The ruling Congress party in Telangana and Karnataka, going by the dictates of their high command, conducted caste-surveys (only the Centre is empowered to carry out a caste-census, states can only go for caste-surveys). But they could not put up proper figures for each community. Karnataka decided to go for a redo. Again this requires spending a huge sum of money. In Telangana the BCs were miffed by the estimates showing their percentages to be undercounted. State BJP leaders also objected to the inclusion of Muslims as BCs. The state government is mulling some corrections. In this scenario, the Union government’s digital census in 2027, where online self-enumeration, mobile applications for enumerators, and real-time monitoring tools, will help in assessing correct data with no scope for missing figures.

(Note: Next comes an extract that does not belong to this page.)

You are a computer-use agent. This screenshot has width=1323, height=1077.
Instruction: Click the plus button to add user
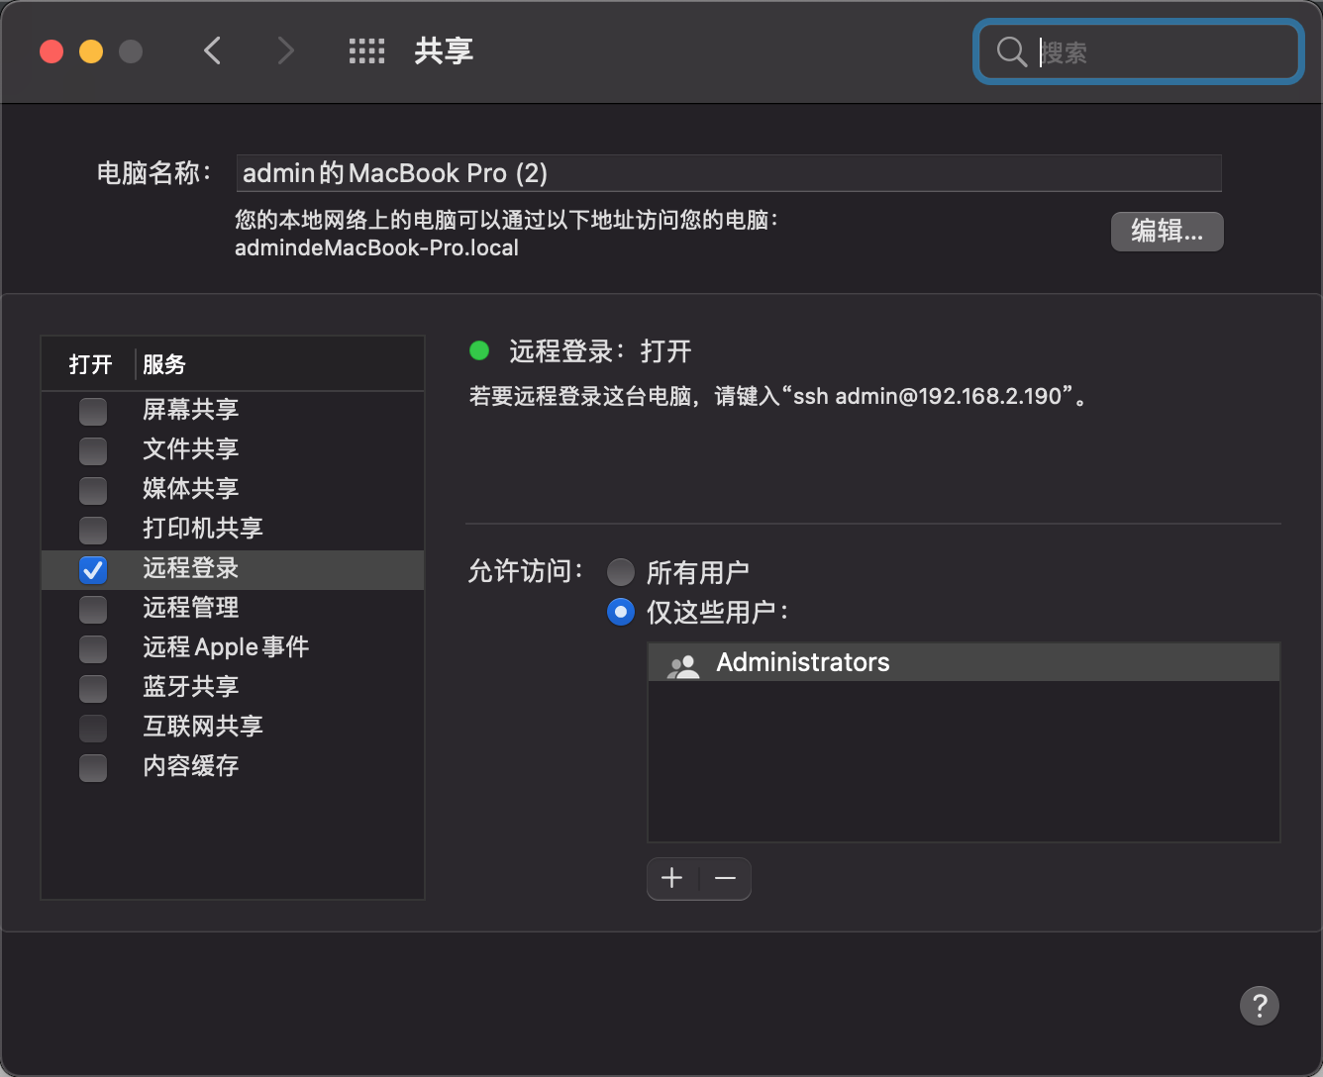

Reservation quota increase – Merit impairment
In India, generally we equate merit with the number of marks obtained in the final examinations. This is because we have no other way to assess it. This evaluation is questionable. Those students belonging to more privileged sections of the society can get quality education in good schools. If they lag behind, they can make up for their loss by private tuition and tutorials. The backward classes that study in not-so-good schools get poor quality teaching and would have no means to make up for the disadvantage. Reservations under the Mandal Commission Report brought about an uplift of many backward classes. However, the Mandal 2.0 of Rahul Gandhi and Tejasvi Yadav has no such sheen. These sterile ‘reservations’ will not help the nation progress as long as the chronic drought of employment opportunities persists. The solution to all these problems is faster growth. For social justice, increasing the reservation quota above than 50 percent, (which negates the fundamental principle of “equality” enshrined in the Constitution) is not the answer. The earlier quoted Justice Krishna Iyer pointed out, “The dubious obsession with ‘backwardness’ and politicking with caste, labelled backward classes may, on an appropriate occasion, demand judicial examination. The politics of power cannot sabotage the principles of one man, one value”.
The population census of 2027 is not for caste-census alone. That is only one of the components. It is for delimitation purposes and to set a women’s quota in parliament, all in all for a positive change in India’s politics, if it goes well.